|
The Athenians were drawn up in order of battle in a sacred close
belonging to Hercules, when they were joined by the Plataeans, who
came in full force to their aid. Some time before, the Plataeans had
put themselves under the rule of the Athenians; and these last had
already undertaken many labours on their behalf. The occasion of the
surrender was the following. The Plataeans suffered grievous things
at the hands of the men of Thebes; so, as it chanced that
Cleomenes, the son of Anaxandridas, and the Lacedaemonians were in
their neighbourhood, they first of all offered to surrender themselves
to them. But the Lacedaemonians refused to receive them, and said:
"We dwell too far off from you, and ours would be but chill succour.
Ye might oftentimes be carried into slavery before one of us heard of
it.

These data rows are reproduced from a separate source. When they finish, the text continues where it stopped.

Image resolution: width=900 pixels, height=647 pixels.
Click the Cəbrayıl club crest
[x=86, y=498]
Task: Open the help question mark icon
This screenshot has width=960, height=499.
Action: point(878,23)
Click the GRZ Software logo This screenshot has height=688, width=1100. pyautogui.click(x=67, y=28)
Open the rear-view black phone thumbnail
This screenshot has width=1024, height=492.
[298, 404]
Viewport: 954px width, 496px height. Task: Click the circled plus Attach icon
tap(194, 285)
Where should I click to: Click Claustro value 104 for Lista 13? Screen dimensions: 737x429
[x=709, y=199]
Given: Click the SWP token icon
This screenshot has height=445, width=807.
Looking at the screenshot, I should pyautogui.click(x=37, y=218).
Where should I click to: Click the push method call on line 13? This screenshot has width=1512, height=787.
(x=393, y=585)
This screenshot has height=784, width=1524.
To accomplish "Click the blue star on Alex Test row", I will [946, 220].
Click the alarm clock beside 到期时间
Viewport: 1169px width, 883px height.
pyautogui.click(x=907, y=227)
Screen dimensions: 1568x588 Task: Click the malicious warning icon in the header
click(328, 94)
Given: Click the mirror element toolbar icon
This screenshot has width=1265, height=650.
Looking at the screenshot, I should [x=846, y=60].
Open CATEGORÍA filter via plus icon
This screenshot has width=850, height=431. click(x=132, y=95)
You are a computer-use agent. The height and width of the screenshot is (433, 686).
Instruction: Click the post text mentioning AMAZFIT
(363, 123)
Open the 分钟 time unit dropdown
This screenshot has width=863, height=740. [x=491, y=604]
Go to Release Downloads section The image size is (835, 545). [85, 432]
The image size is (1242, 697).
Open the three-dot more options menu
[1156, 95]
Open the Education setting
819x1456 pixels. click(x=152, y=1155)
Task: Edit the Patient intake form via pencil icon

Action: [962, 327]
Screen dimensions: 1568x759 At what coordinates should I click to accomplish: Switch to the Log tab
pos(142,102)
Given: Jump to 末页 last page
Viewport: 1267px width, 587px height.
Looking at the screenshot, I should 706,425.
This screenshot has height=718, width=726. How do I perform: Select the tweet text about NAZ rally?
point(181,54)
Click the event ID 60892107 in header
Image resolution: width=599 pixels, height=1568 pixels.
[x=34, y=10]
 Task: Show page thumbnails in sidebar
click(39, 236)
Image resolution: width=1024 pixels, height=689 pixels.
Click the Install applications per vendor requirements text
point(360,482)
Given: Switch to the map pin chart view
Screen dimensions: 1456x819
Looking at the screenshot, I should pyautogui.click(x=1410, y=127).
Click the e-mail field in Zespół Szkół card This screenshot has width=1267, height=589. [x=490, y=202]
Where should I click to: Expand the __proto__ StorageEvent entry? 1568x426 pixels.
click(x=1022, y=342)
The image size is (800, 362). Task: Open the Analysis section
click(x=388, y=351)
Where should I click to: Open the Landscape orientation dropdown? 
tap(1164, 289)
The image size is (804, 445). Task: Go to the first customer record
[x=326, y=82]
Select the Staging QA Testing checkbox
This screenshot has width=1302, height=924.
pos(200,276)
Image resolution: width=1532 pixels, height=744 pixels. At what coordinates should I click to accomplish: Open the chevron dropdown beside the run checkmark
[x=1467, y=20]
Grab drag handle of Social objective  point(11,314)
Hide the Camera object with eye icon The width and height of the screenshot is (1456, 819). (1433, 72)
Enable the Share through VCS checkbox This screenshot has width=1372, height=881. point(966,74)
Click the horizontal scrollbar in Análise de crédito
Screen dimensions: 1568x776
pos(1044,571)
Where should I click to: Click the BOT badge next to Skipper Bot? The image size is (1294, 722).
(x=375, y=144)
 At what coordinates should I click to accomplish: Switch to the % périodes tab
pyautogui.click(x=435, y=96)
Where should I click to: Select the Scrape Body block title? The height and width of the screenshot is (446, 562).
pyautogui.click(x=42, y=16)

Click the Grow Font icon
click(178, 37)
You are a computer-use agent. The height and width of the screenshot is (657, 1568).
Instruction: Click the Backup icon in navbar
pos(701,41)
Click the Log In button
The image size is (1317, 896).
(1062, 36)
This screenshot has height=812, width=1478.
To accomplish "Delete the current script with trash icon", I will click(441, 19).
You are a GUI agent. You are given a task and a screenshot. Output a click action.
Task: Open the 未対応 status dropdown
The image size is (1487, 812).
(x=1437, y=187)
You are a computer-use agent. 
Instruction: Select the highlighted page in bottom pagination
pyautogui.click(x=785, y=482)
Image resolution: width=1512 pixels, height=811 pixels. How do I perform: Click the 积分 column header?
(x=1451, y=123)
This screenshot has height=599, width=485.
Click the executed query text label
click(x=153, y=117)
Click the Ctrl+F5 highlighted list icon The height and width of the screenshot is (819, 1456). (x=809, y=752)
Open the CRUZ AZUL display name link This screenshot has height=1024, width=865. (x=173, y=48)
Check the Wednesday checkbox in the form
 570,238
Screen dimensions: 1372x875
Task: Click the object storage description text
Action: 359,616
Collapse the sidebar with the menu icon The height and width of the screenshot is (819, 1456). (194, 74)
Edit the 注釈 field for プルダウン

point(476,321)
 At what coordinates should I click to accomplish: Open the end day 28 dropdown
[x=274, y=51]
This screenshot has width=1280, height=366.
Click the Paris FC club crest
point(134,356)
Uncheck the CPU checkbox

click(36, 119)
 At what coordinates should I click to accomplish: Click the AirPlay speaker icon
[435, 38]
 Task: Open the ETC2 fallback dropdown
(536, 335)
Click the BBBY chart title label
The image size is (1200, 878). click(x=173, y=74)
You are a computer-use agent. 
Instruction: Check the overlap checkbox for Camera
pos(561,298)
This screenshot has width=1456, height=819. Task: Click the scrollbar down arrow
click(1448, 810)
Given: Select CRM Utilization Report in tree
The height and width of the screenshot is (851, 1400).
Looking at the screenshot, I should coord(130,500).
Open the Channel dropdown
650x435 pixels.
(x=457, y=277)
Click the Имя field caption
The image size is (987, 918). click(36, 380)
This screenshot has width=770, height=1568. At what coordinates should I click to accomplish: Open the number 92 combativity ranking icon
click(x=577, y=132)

We counsel you rather to give yourselves up to the Athenians,
who are your next neighbours, and well able to shelter you."
This they said, not so much out of good will towards the Plataeans as
because they wished to involve the Athenians in trouble by engaging
them in wars with the Boeotians. The Plataeans, however, when the
Lacedaemonians gave them this counsel, complied at once; and when the
sacrifice to the Twelve Gods was being offered at Athens, they came
and sat as suppliants about the altar, and gave themselves up to the
Athenians. The Thebans no sooner learnt what the Plataeans had done
than instantly they marched out against them, while the Athenians sent
troops to their aid. As the two armies were about to join battle, the
Corinthians, who chanced to be at hand, would not allow them to
engage; both sides consented to take them for arbitrators, whereupon
they made up the quarrel, and fixed the boundary-line between the two
states upon this condition: to wit, that if any of the Boeotians
wished no longer to belong to Boeotia, the Thebans should allow them
to follow their own inclinations. The Corinthians, when they had
thus decreed, forthwith departed to their homes: the Athenians
likewise set off on their return; but the Boeotians fell upon them
during the march, and a battle was fought wherein they were worsted by
the Athenians. Hereupon these last would not be bound by the line
which the Corinthians had fixed, but advanced beyond those limits,
and made the Asopus the boundary-line between the country of the
Thebans and that of the Plataeans and Hysians. Under such
circumstances did the Plataeans give themselves up to Athens; and now
they were come to Marathon to bear the Athenians aid.